→ EXERCISE
When a line of the records below contains the string "flecha", copy that whole line.

→ THE INPUT

################

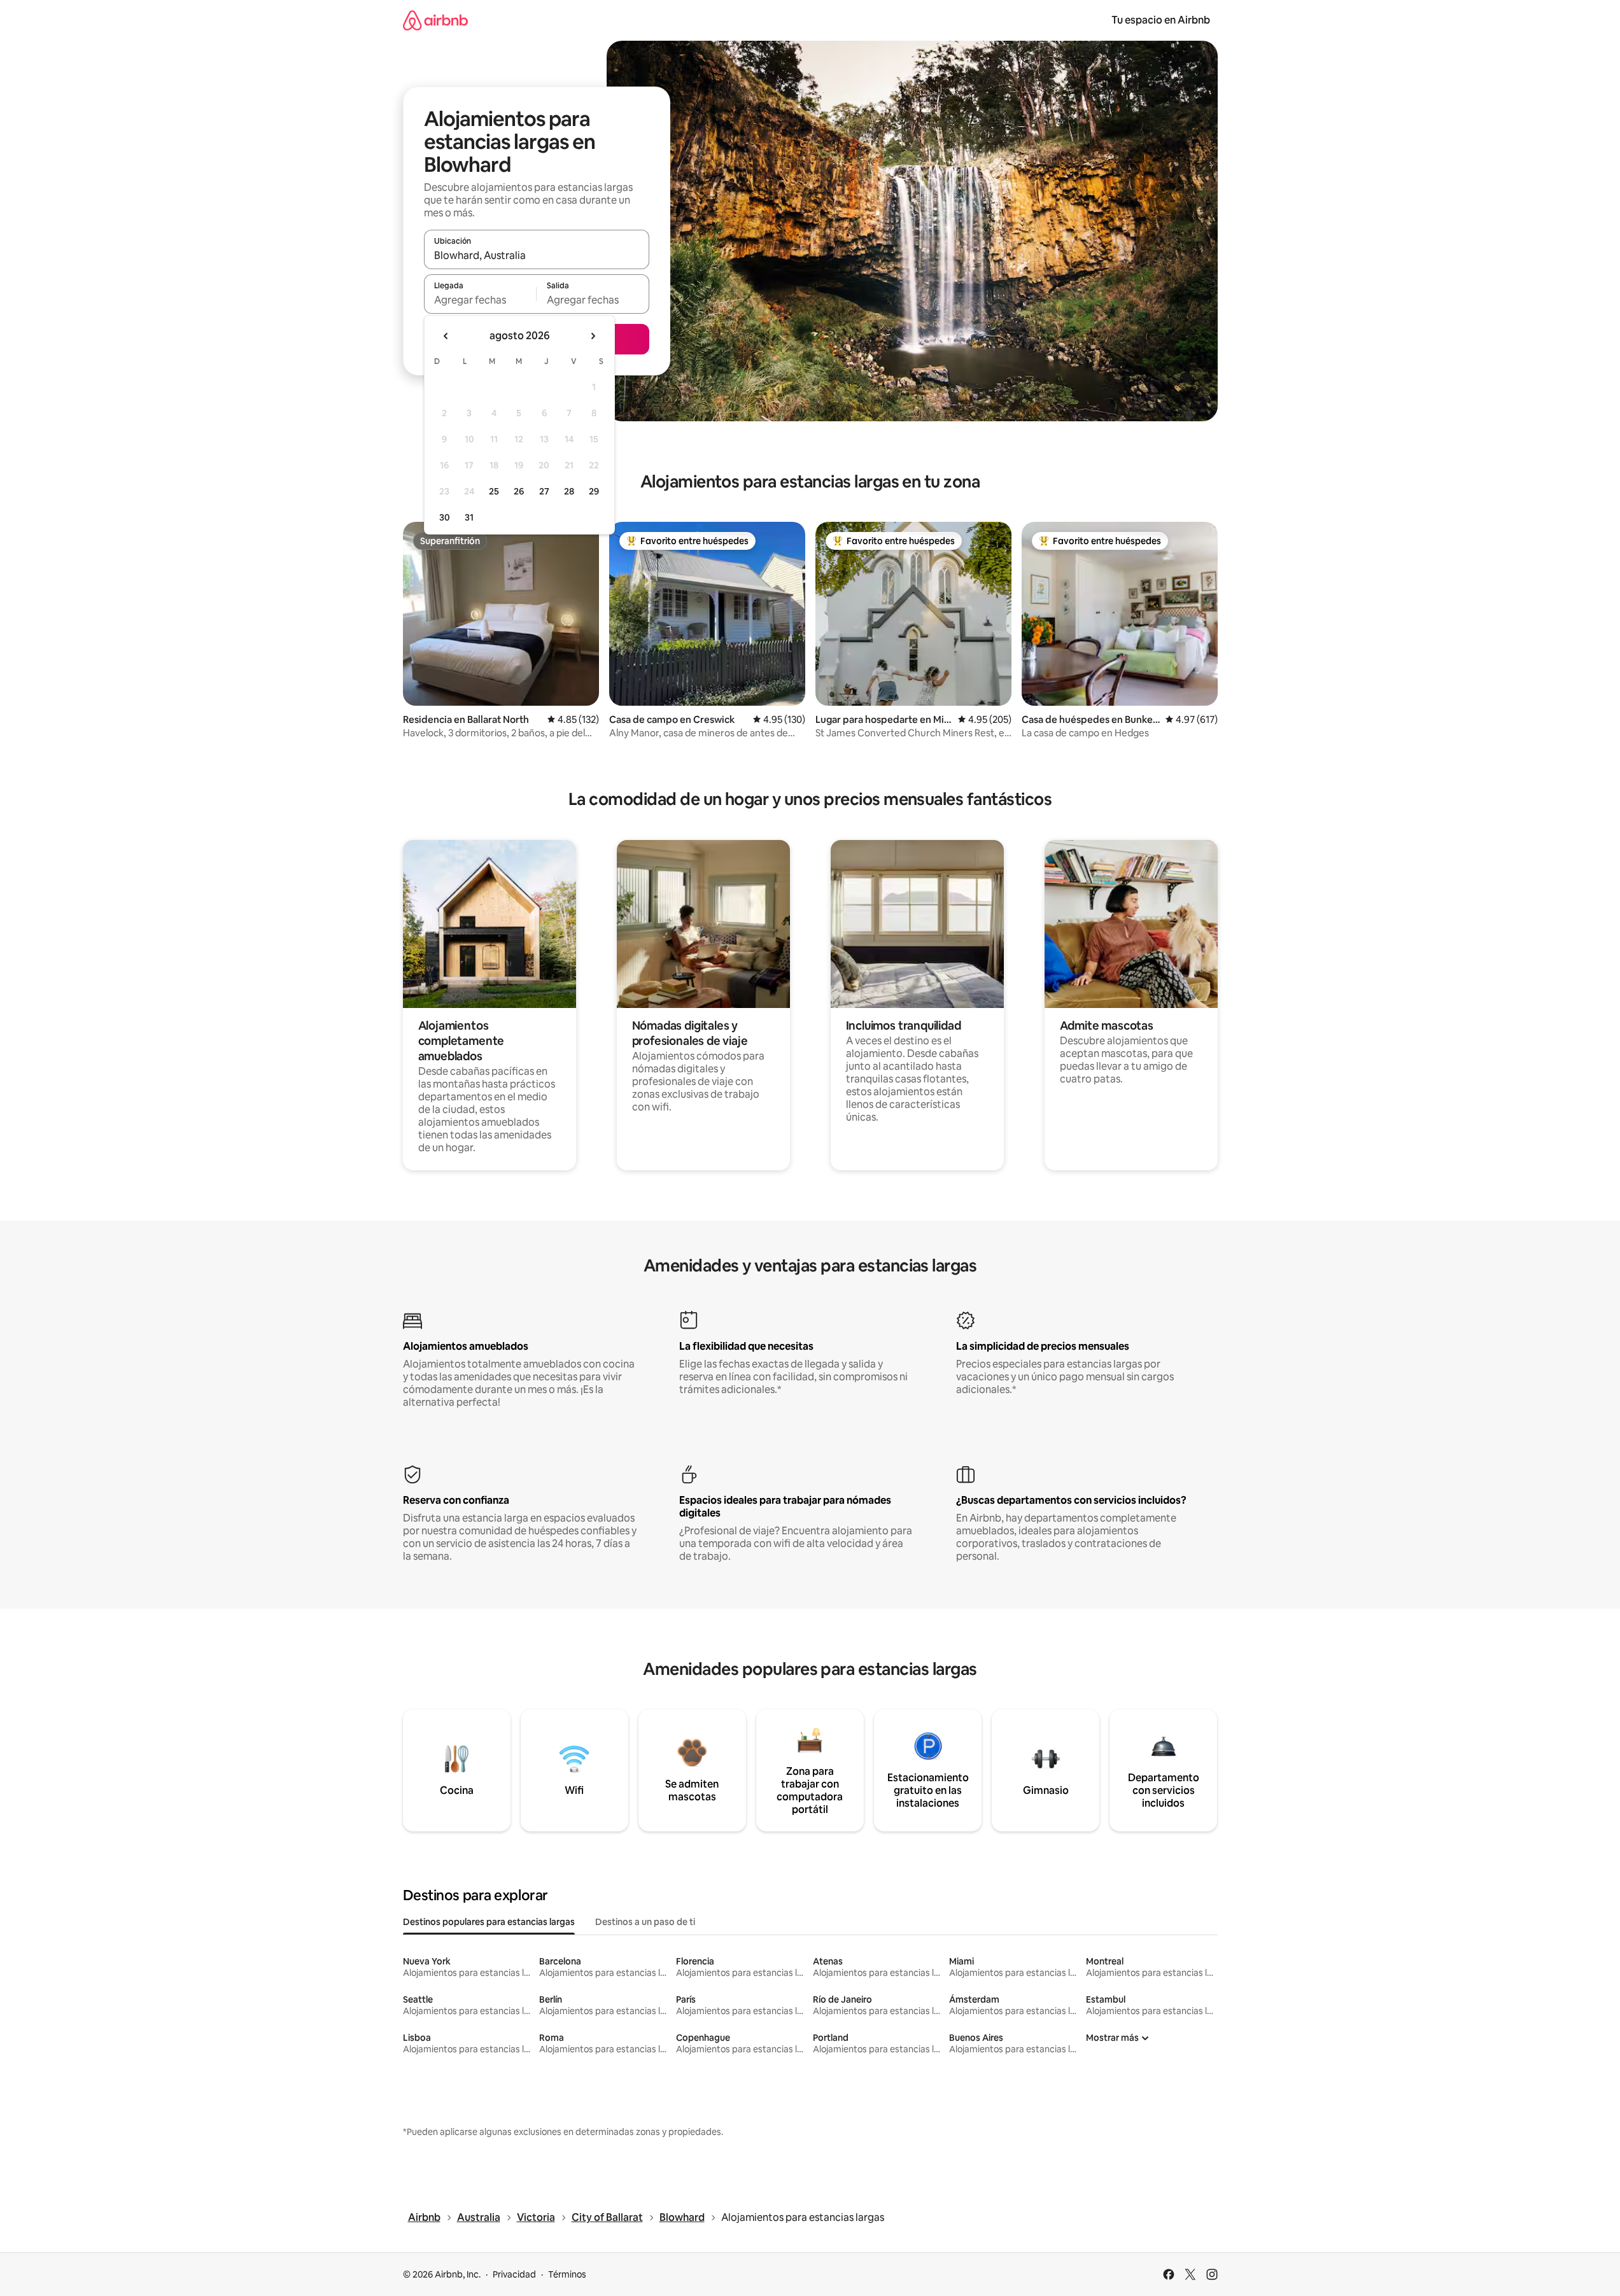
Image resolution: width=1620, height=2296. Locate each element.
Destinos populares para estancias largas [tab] (489, 1922)
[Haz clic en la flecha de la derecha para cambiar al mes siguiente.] (592, 336)
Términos (567, 2274)
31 (469, 517)
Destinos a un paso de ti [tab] (645, 1922)
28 (569, 491)
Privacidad (514, 2274)
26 (519, 491)
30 (444, 517)
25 (494, 491)
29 (594, 491)
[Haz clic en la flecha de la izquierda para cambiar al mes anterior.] (446, 336)
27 (544, 491)
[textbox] (480, 299)
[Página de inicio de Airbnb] (435, 20)
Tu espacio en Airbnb (1160, 20)
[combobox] (536, 255)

################

→ THE COMPLETED TASK
[Haz clic en la flecha de la derecha para cambiar al mes siguiente.] (592, 336)
[Haz clic en la flecha de la izquierda para cambiar al mes anterior.] (446, 336)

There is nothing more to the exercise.